恋愛境界線
思いっきり振り解いてしまったことに茫然としながらも、一歩後退る。
次の瞬間、若宮課長にくるりと背を向け、一気に駆け出す。
走って、走って、急いで課長から少しでも離れようとしたのだけれど、僅かの距離をおかない内に再び掴まってしまった。
しかも、今度は腕じゃなくて、手をしっかりときつく掴まれる。
いい加減、逃げるのは諦めたけれど、それでも決して課長の方を振り向こうとはしない私に、焦れた課長が私の名前を呼ぶ。

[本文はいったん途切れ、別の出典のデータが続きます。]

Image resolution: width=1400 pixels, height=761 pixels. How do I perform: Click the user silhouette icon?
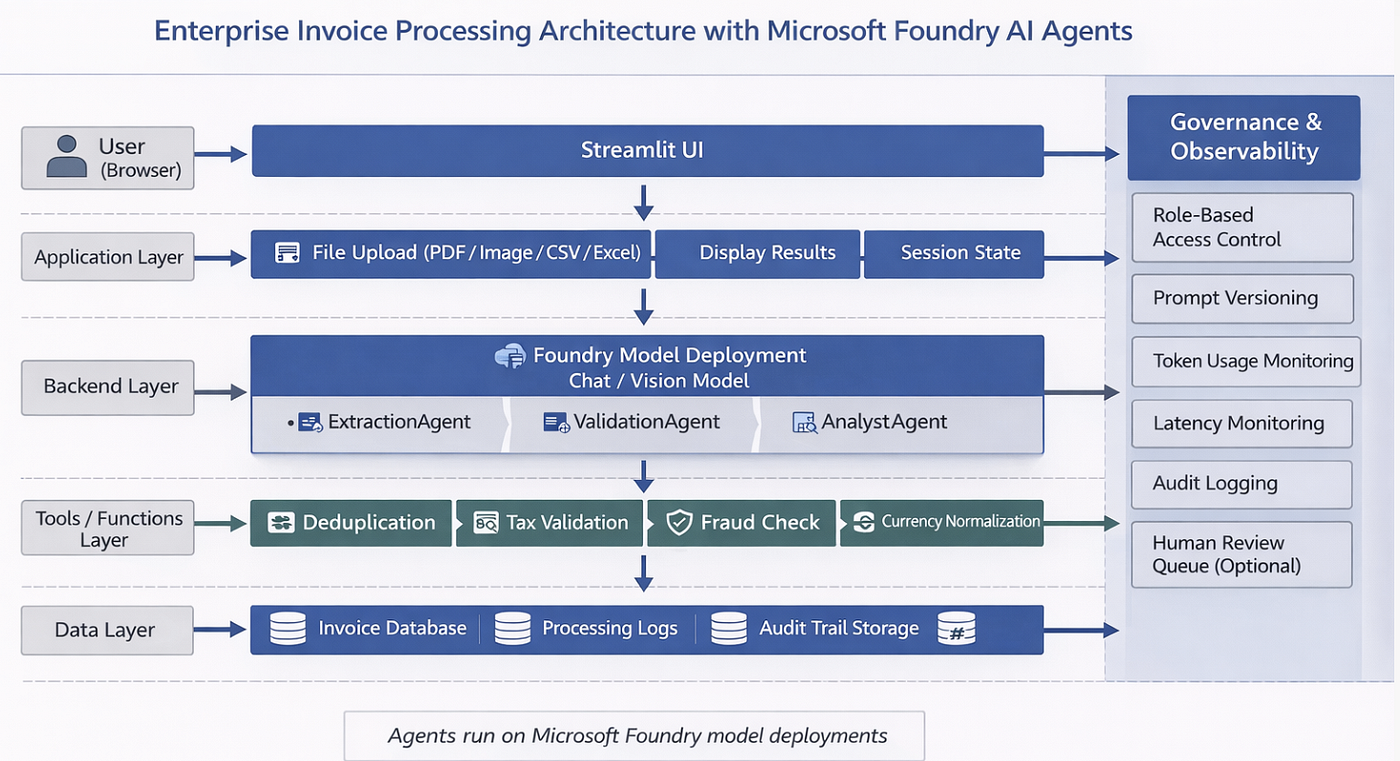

芹沢君、本当にどうしたんだ?一体、何があったんだ?と。
怒りも苛立ちも一切ない、ただ気遣いだけが滲んだ声色で。静かに、そっと。
雨に濡れて冷たいはずなのに、繋がれた手から伝わる熱と私を呼ぶ声に涙腺が刺激される。
雨のせいなんかじゃなく、どんどん滲んでゆく視界に奥歯を噛みしめ、息を止める。
なんとか必死に涙を堪えようとはするけれど、こんな時に優しくされたら、どうしたって堪え続けることは不可能に近くて。
嗚咽を抑え込もうとしていた私の肩先が、後ろにいる課長にも判ってしまうくらい、上下に大きく揺れた。